#### INFORMATION

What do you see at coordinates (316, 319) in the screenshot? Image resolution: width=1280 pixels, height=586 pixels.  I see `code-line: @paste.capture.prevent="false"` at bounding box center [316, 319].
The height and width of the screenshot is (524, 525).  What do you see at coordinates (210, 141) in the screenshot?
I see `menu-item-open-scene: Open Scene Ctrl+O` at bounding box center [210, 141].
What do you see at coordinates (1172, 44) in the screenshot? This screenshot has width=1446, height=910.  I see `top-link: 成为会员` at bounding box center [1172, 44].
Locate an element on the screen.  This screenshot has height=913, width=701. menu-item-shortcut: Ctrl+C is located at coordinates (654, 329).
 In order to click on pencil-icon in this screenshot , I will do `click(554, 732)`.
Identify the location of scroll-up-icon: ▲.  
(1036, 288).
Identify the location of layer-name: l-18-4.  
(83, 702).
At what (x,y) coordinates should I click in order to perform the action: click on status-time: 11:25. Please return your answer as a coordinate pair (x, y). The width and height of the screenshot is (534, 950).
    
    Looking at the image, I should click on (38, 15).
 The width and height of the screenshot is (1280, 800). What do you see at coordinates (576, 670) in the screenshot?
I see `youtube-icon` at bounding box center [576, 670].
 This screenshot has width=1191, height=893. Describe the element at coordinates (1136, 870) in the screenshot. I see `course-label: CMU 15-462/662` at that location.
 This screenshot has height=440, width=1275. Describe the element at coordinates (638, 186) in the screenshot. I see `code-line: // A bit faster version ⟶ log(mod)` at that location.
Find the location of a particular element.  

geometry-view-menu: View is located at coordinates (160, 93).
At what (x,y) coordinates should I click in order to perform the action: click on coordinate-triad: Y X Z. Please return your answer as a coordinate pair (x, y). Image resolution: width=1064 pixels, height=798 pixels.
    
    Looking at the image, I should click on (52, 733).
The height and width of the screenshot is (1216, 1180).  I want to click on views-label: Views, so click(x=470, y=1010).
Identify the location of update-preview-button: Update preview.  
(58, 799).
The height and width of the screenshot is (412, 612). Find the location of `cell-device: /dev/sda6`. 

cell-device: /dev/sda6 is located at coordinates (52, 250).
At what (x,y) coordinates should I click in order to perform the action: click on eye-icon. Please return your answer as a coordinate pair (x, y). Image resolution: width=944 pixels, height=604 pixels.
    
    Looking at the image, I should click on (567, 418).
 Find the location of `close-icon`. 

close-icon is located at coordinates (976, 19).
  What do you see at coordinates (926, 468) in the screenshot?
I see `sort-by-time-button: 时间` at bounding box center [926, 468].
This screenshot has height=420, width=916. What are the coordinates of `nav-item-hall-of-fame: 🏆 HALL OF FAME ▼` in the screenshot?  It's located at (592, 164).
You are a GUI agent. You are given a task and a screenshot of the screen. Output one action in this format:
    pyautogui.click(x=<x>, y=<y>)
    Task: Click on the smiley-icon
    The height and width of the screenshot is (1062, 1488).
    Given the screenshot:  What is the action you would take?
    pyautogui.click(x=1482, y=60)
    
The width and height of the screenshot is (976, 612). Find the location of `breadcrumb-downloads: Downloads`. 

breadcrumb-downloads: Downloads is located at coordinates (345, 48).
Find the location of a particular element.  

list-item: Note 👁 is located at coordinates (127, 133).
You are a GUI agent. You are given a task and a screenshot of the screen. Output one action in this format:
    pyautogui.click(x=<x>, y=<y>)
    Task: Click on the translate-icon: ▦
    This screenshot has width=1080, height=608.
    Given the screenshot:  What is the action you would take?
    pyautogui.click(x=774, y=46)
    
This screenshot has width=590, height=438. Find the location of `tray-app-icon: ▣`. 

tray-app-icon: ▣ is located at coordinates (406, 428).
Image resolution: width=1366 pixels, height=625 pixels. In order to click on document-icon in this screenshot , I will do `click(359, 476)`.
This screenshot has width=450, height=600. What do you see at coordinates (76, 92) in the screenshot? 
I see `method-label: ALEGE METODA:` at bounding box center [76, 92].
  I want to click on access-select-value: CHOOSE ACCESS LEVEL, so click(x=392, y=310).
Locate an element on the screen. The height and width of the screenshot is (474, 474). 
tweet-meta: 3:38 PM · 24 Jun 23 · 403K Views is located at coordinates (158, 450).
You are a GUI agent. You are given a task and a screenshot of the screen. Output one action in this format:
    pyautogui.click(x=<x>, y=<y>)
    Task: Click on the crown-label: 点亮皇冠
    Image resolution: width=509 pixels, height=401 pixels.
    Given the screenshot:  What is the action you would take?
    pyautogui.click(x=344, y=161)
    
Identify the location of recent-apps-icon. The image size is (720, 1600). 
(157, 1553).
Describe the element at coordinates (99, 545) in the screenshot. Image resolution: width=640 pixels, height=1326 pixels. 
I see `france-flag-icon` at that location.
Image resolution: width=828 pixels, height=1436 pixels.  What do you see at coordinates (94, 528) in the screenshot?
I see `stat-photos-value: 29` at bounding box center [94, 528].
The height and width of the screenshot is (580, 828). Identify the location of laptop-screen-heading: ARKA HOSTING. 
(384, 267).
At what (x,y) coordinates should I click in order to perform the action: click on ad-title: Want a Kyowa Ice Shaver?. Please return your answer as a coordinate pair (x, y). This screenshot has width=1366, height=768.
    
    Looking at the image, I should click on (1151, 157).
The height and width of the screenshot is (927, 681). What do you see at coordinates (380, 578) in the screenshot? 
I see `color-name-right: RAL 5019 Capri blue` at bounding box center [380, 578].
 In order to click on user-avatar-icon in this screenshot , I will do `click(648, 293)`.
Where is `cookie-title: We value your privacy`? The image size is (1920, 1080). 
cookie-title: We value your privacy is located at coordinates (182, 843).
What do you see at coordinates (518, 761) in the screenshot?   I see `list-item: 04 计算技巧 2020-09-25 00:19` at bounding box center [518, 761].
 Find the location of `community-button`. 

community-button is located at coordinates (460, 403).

########

TO-DO ITEM: Gather every line of the listing above that contains the word "answer", and copy each one in full.

OUTPUT FOR THIS TASK:
At what (x,y) coordinates should I click in order to perform the action: click on status-time: 11:25. Please return your answer as a coordinate pair (x, y). The width and height of the screenshot is (534, 950).
At what (x,y) coordinates should I click in order to perform the action: click on coordinate-triad: Y X Z. Please return your answer as a coordinate pair (x, y). Image resolution: width=1064 pixels, height=798 pixels.
At what (x,y) coordinates should I click in order to perform the action: click on eye-icon. Please return your answer as a coordinate pair (x, y). Image resolution: width=944 pixels, height=604 pixels.
At what (x,y) coordinates should I click in order to perform the action: click on ad-title: Want a Kyowa Ice Shaver?. Please return your answer as a coordinate pair (x, y). This screenshot has width=1366, height=768.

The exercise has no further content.